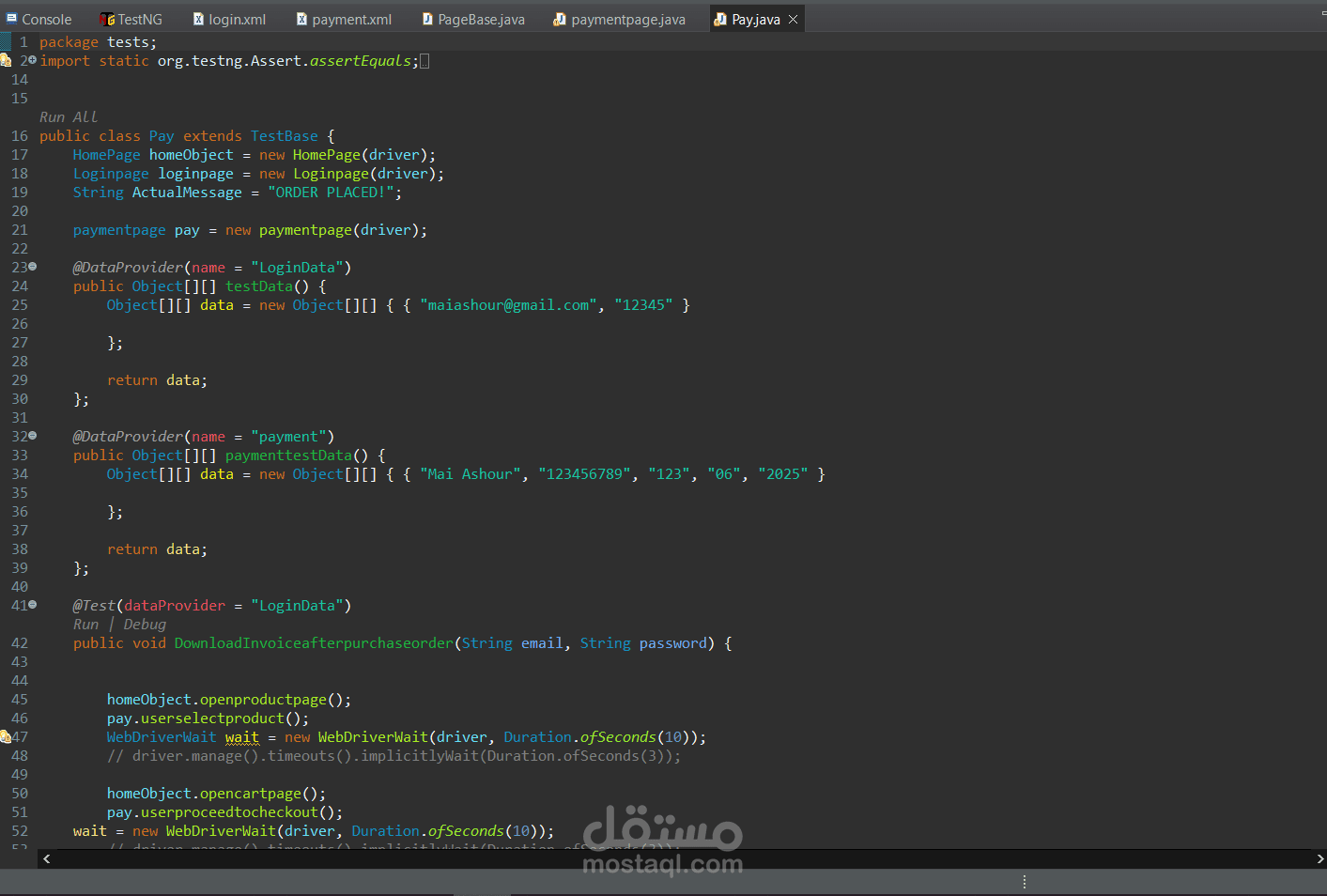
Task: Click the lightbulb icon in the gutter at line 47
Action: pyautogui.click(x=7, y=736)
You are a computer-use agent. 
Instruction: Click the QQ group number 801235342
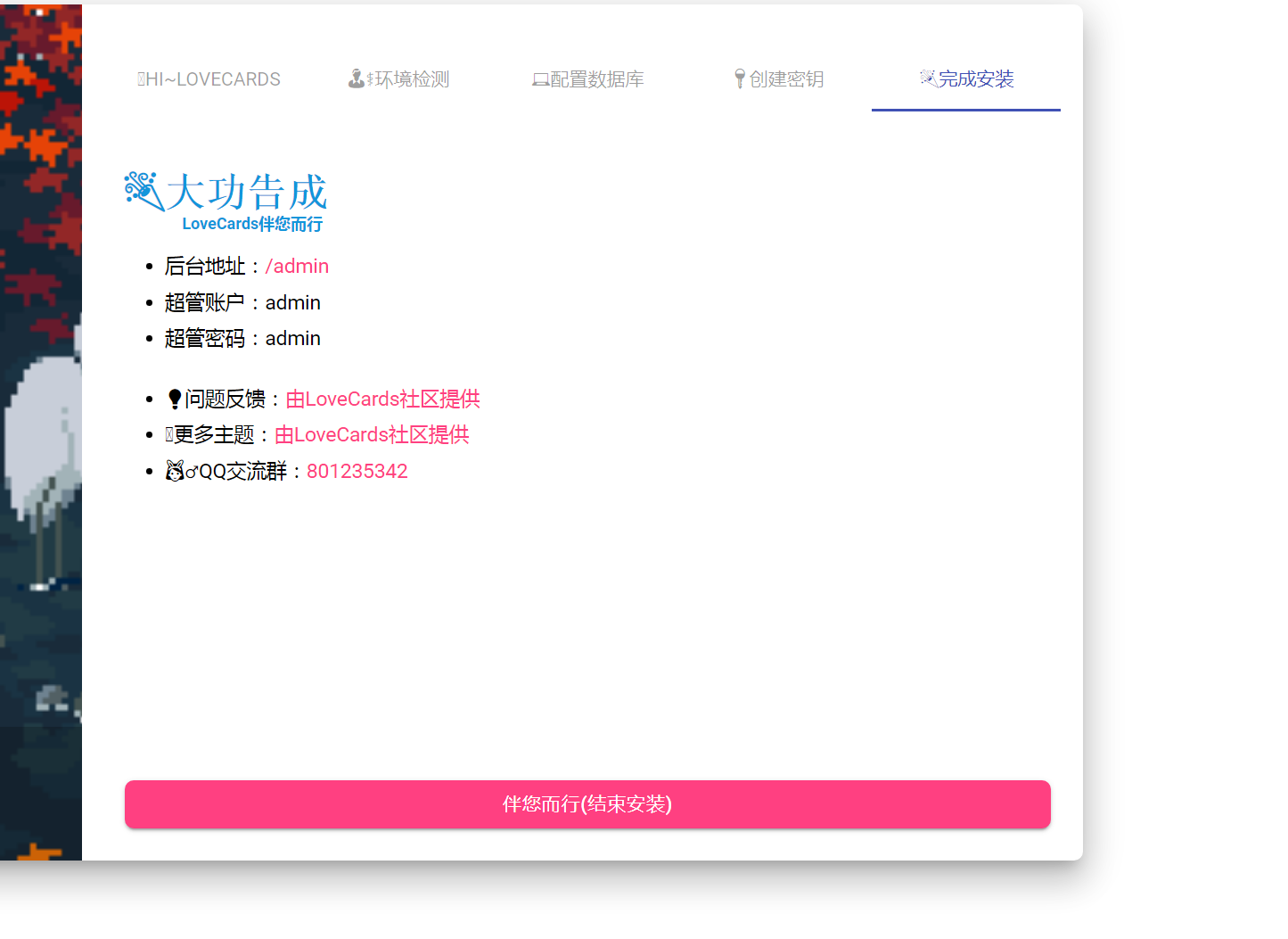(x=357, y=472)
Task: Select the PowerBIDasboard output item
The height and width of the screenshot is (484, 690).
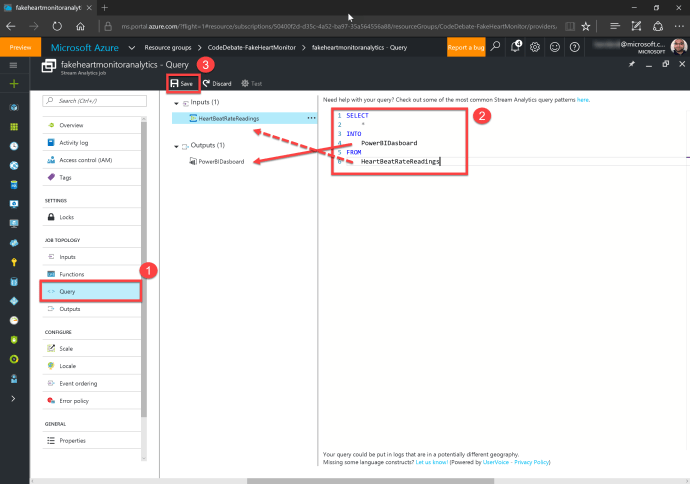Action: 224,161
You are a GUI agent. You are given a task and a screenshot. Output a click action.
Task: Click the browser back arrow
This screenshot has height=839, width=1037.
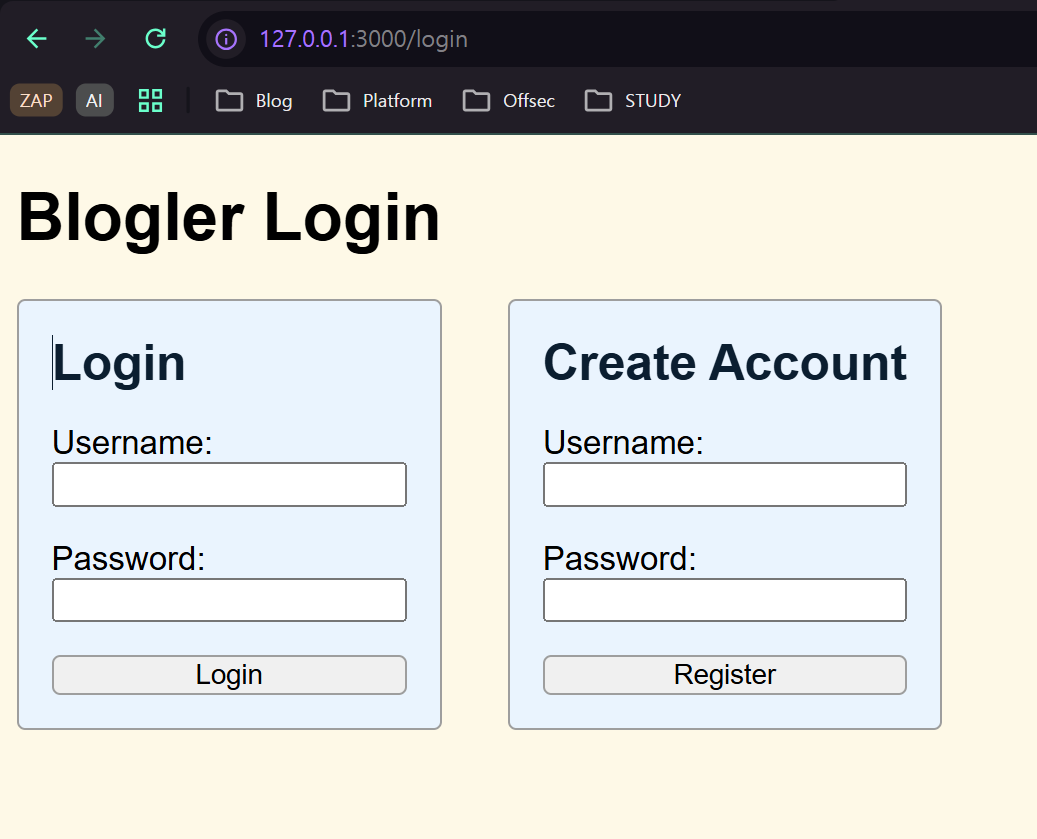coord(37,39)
---
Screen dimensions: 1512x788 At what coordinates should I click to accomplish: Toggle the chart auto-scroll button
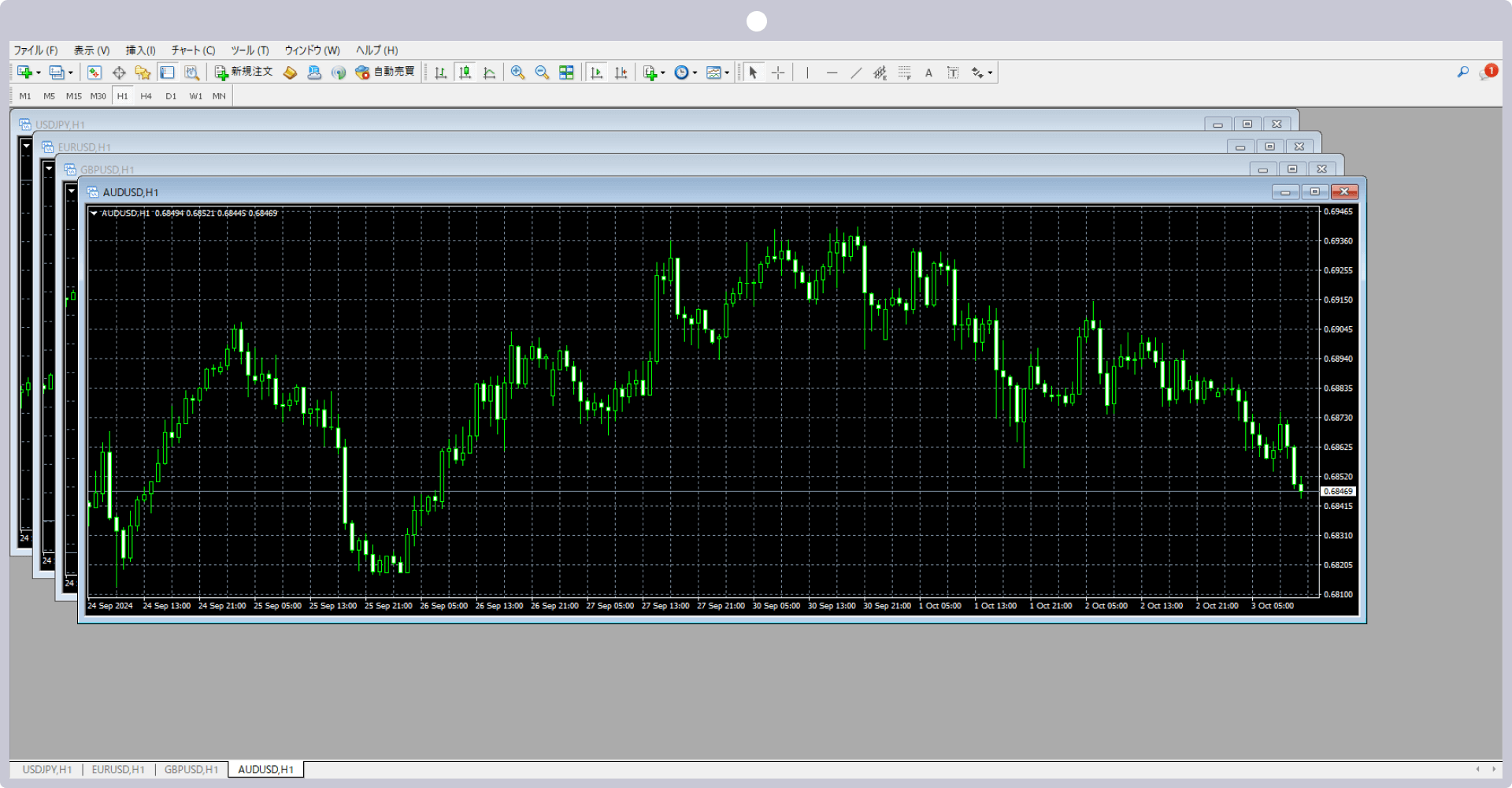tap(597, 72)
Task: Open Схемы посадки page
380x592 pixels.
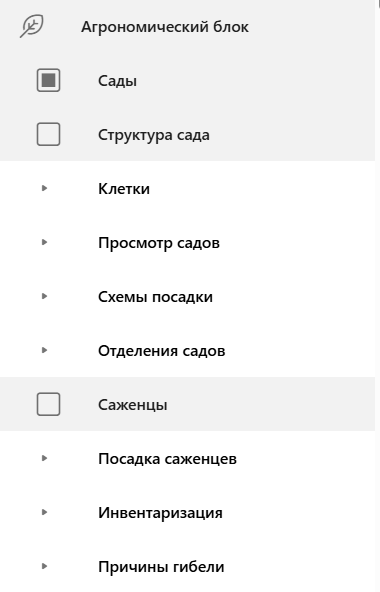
--
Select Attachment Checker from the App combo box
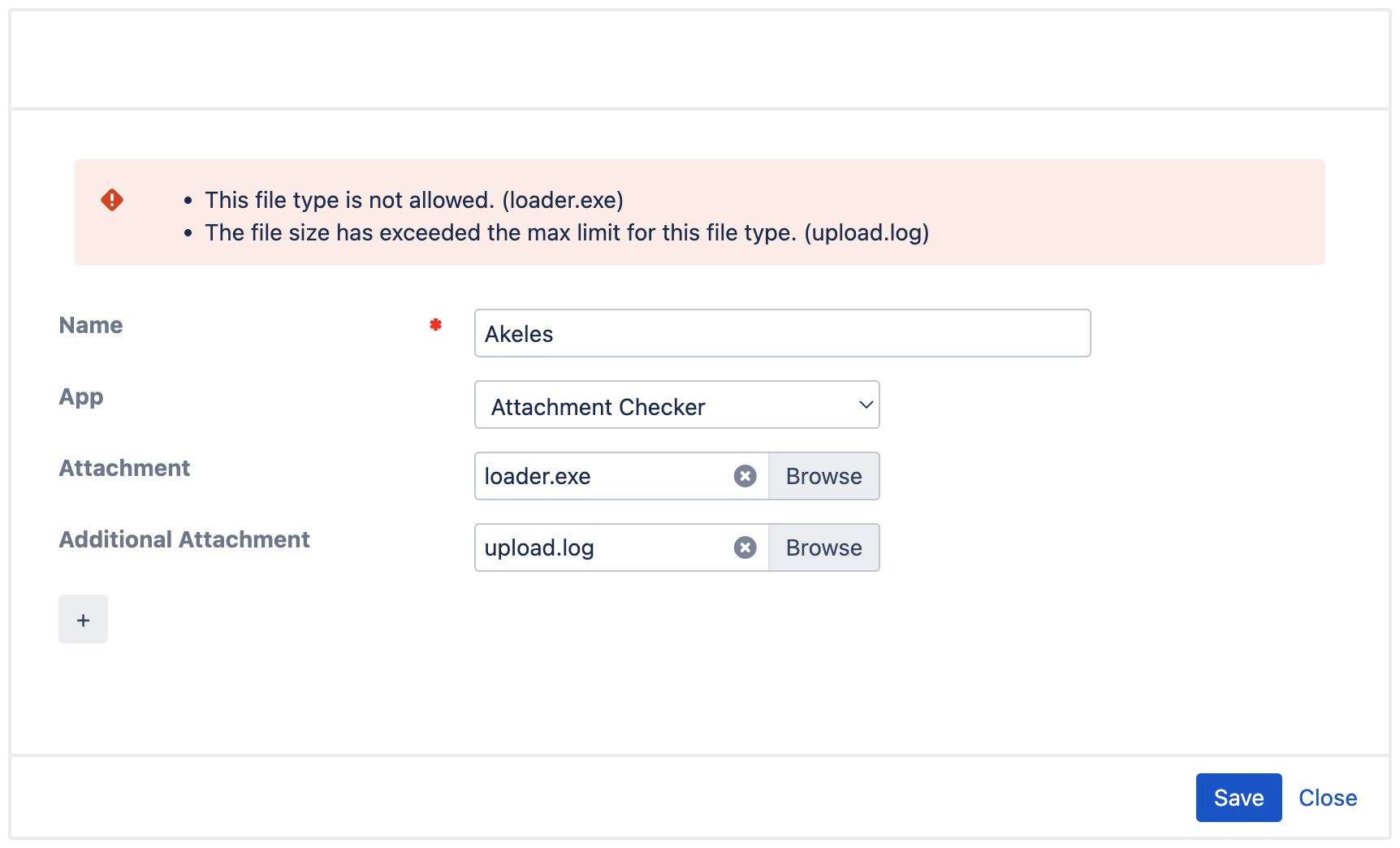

## TRY IT
Would you output only the span of the records above that opens with the line containing "You are a computer-use agent." and closes with the line containing "Task: Click the browser back arrow", ends included and pictures dropped?

## RESPONSE TO THIS TASK
You are a computer-use agent. 
Instruction: Click the QQ group number 801235342
(x=357, y=472)
Task: Select the PowerBIDasboard output item
The height and width of the screenshot is (484, 690).
Action: 224,161
You are a GUI agent. You are given a task and a screenshot. Output a click action.
Task: Click the browser back arrow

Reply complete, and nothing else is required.